Frère de démons, frère de dieux – Jack Williamson

Davey et Puce s’enfuient de la dernière enclave des préhommes, descendants des Créateurs qui ont engendré les vréhommes et les dieux, ainsi que les muthommes pour assurer leur pouvoir.
Cette histoire placée sous le signe de l’aventure allie la science fiction d’anticipation à une fantasy d’ampleur mythologique reposant sur un socle matérialiste, la technologie à la magie. La cosmogonie est génétique, la quête est ethnologique, véritable plaidoyer contre le despotisme, l’intolérance, l’extrémisme religieux et le négationnisme, avec un côté naïf et inquiétant. La portée mythique repose sur une période de mille ans, un gigantisme de taille et de pouvoirs qui instaure un déséquilibre trompeur parmi les personnages, un polythéisme concret et un créationnisme balayé par l’ingénierie génétique et le relativisme.
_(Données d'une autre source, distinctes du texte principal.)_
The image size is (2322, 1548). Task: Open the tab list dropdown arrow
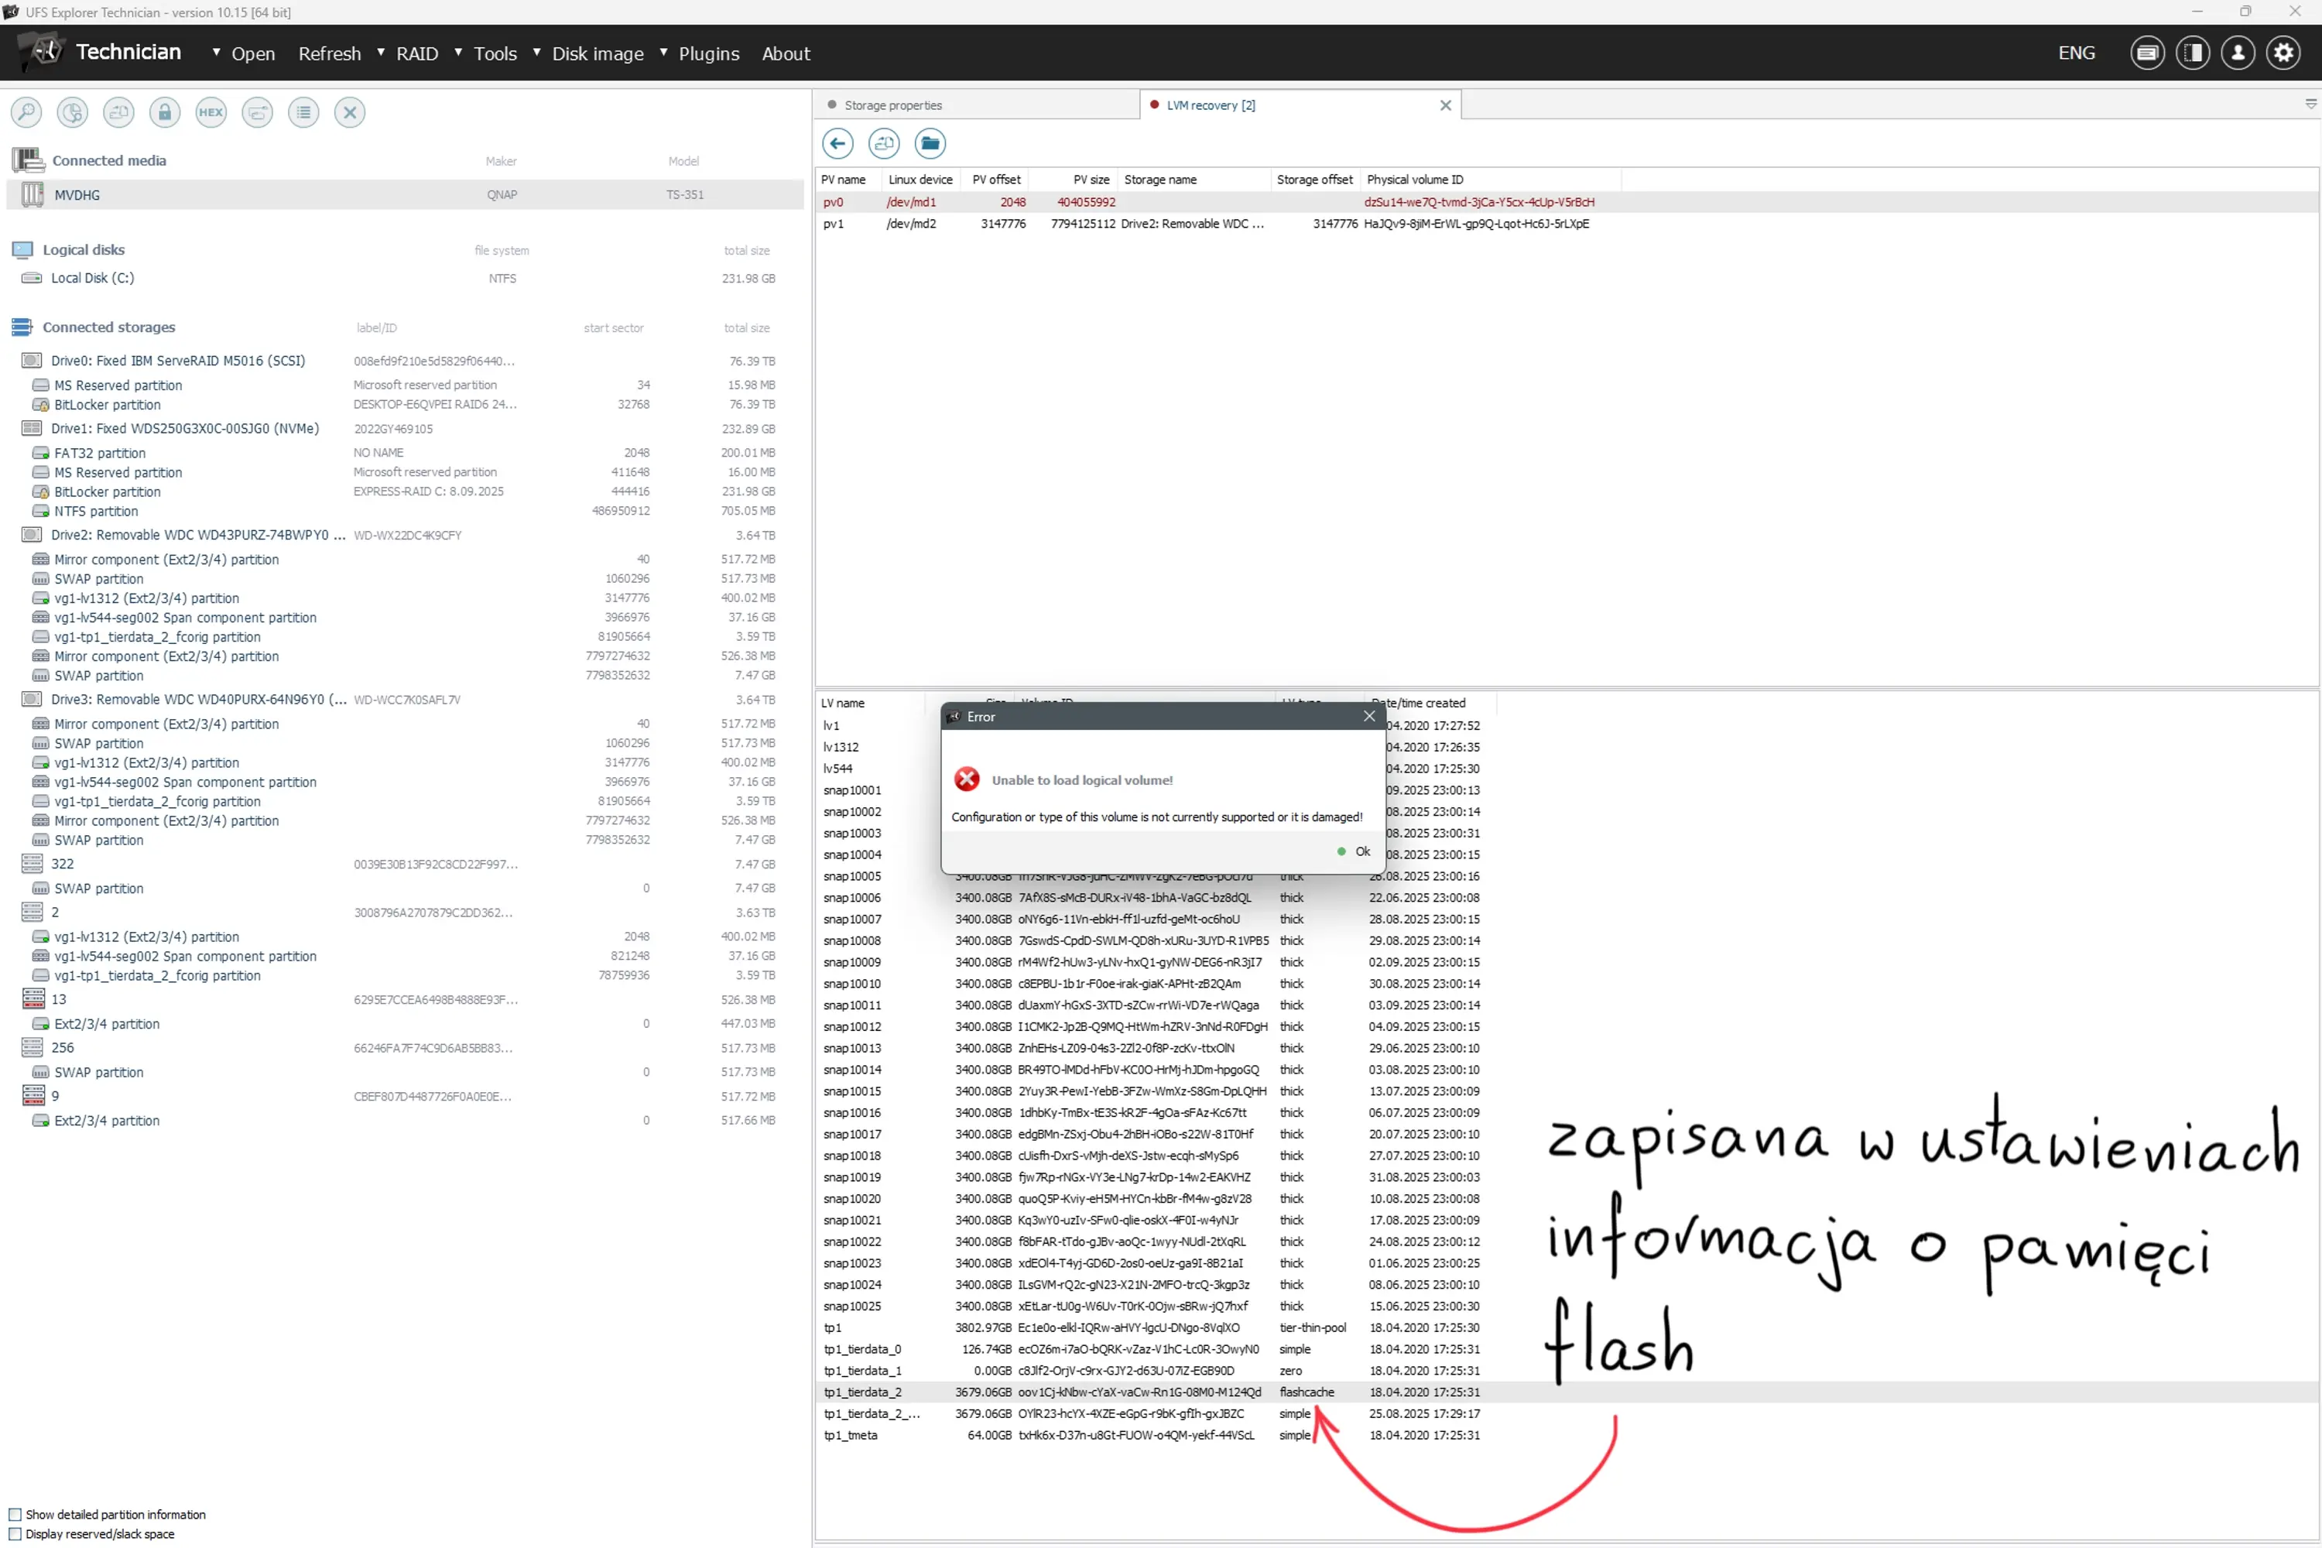click(x=2310, y=104)
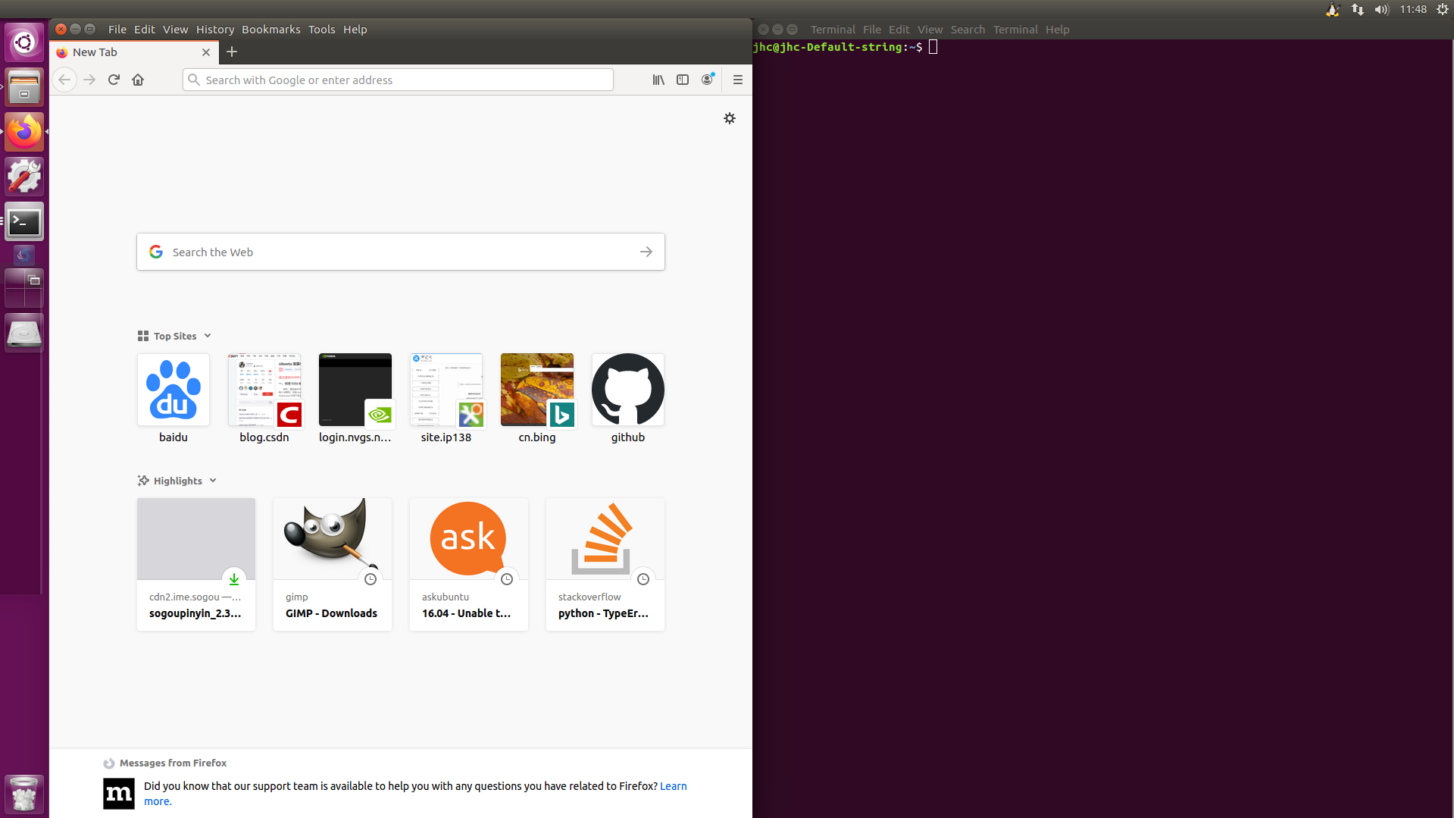The height and width of the screenshot is (818, 1454).
Task: Click the reload page icon
Action: pos(113,80)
Ce conte oscille entre un peuple oppressé et les dangereuses expérimentations scientifiques qui forment l’avenir dystopique d’une humanité perdant le contrôle de son destin, vision questionnant d’une façon brutale la notion de progrès, le divin est bien une invention de l’homme apparu avec la découverte technique de l’immortalité, les dieux arrogants sont dépassés par l’ultihomme qui ne peut utiliser ses pouvoirs qu’en réponse à une agression, garantie éthique de ne jamais dériver dans la malveillance, réponse ultime de l’évolution dans une sorte de métaphore christique.